I guess not much engagement is caused by - the relation between ‘additive’ vs ‘multiplicative’ picture being deceptively simple in formal way - the conceptual understanding of what’s going on and why being quite tricky; one reason is I guess our S1 / brain hardware runs almost entirely in the multiplicative / log world; people train their S2 understanding on linear additive picture; as Scott explains, maths formalism fails us
I assign a decent probability to this sequence (of which I think this is the best post) being the most important contribution of 2022. I am however really not confident of that, and I do feel a bit stuck on how to figure out where to apply and how to confirm the validity of ideas in this sequence.
Despite the abstract nature, I think if there are indeed arguments to do something closer to Kelly betting with one’s resources, even in the absence of logarithmic returns to investment, then that would definitely have huge effects on how I think about my own life’s plans, and about how humanity should allocate its resources.
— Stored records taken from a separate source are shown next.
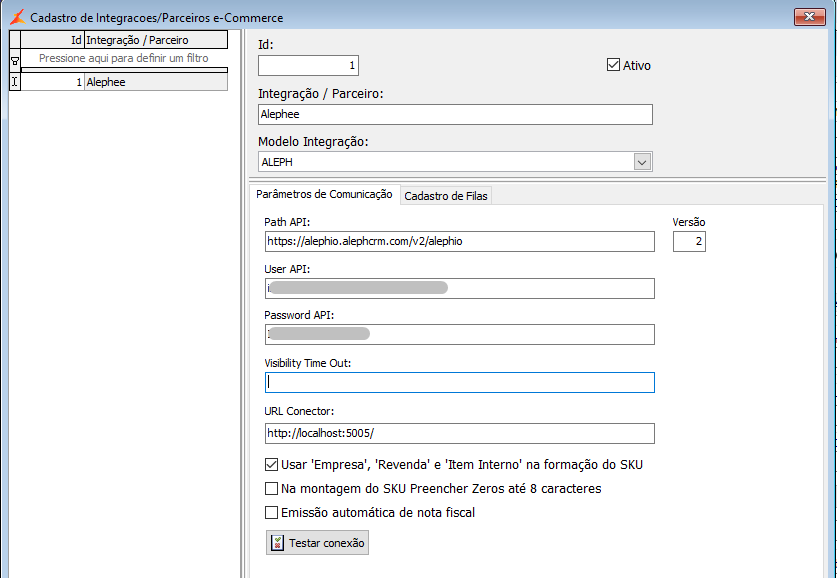Click the filter funnel icon in grid
Viewport: 837px width, 578px height.
tap(14, 60)
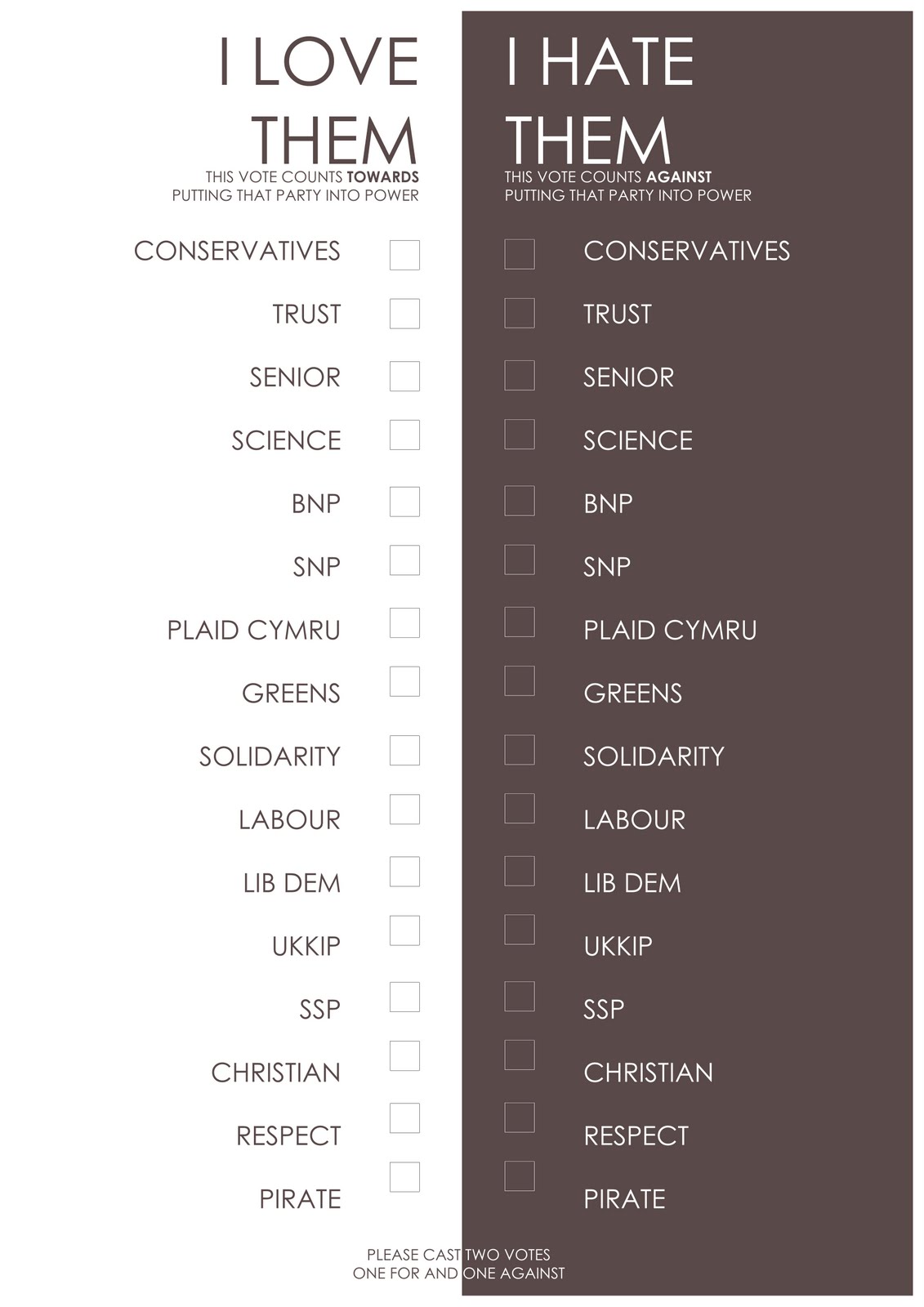The image size is (924, 1307).
Task: Tick the love box for Labour
Action: tap(404, 810)
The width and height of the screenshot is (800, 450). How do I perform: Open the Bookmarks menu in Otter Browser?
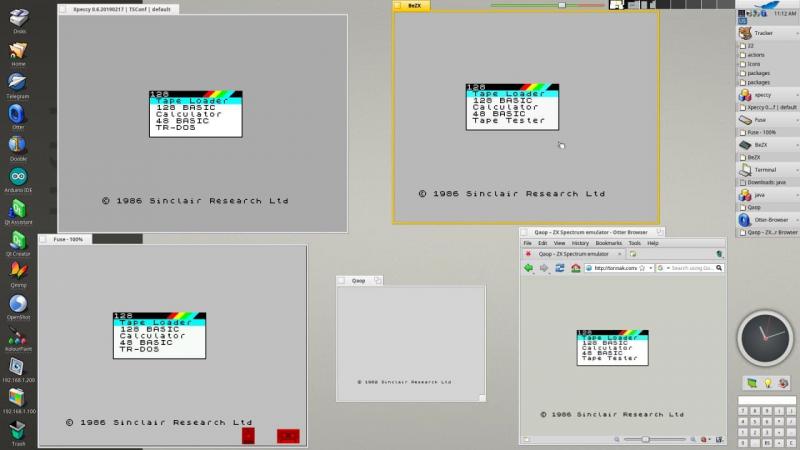608,243
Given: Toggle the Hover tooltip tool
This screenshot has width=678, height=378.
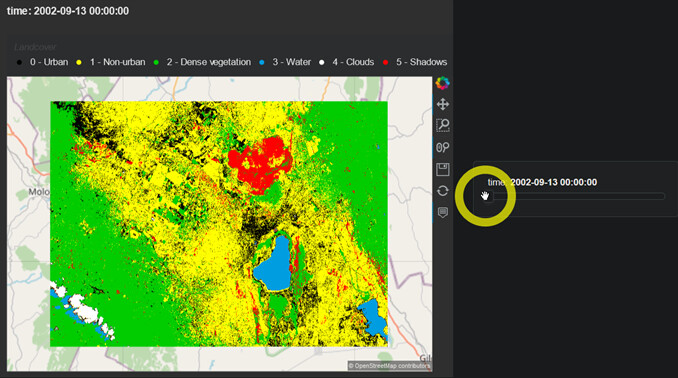Looking at the screenshot, I should pyautogui.click(x=442, y=212).
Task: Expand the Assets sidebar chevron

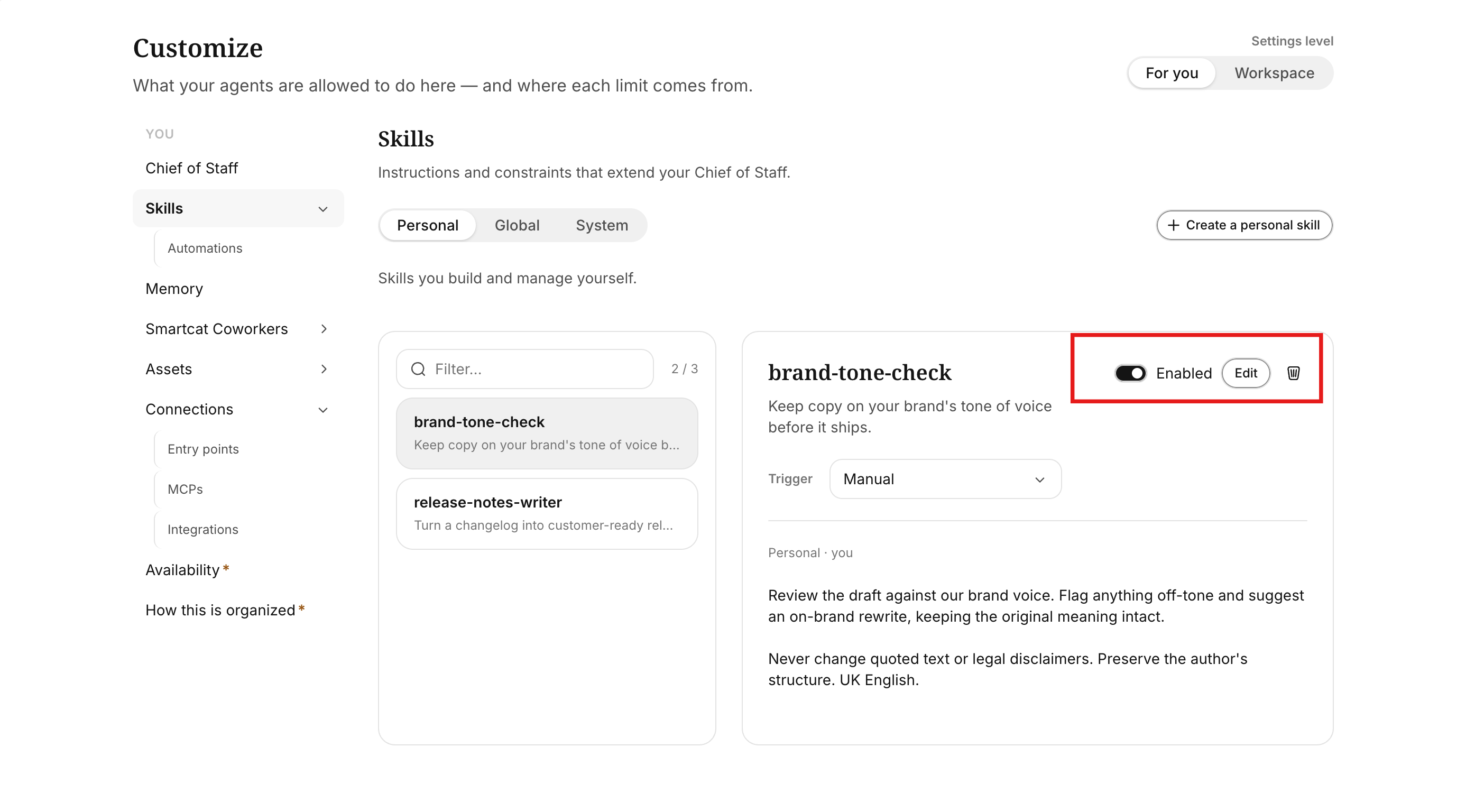Action: click(x=324, y=369)
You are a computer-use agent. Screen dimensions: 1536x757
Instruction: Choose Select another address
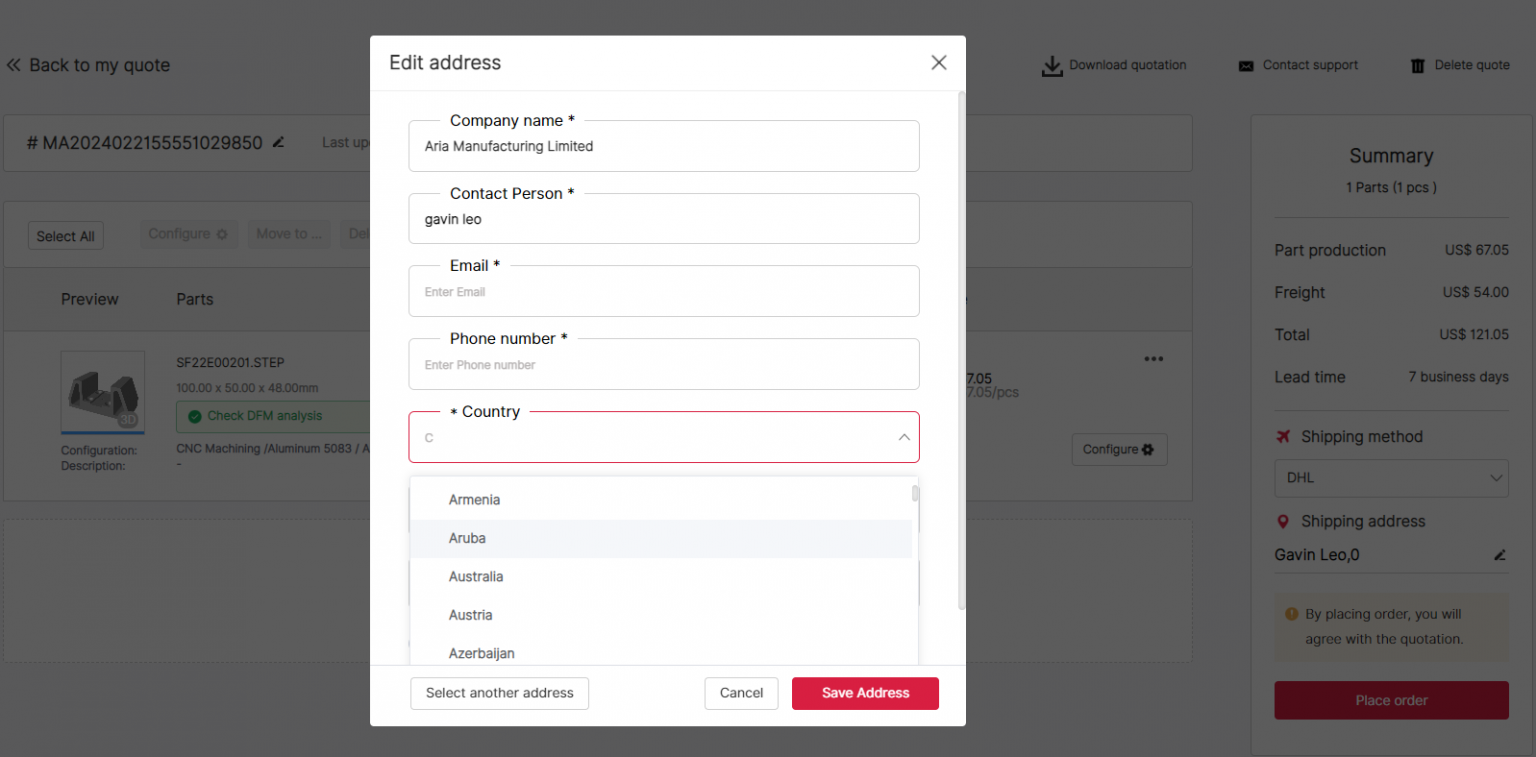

Separately, I also think this sequence is pushing on a bunch of important seams in my model of agency and utility maximization in a way that I expect to become relevant to understanding the behavior of superintelligent systems, though I am even less confident of this than the rest of this review.
I do feel a sense of sadness that I haven’t seen more built on the ideas of this sequence, or seen people give their own take on it. I certainly feel a sense that I would benefit a lot if I saw how the ideas in this sequence landed with people, and would appreciate figuring out the implications of the proof sketches outlined here.
+1 on the sequence being on the best things in 2022.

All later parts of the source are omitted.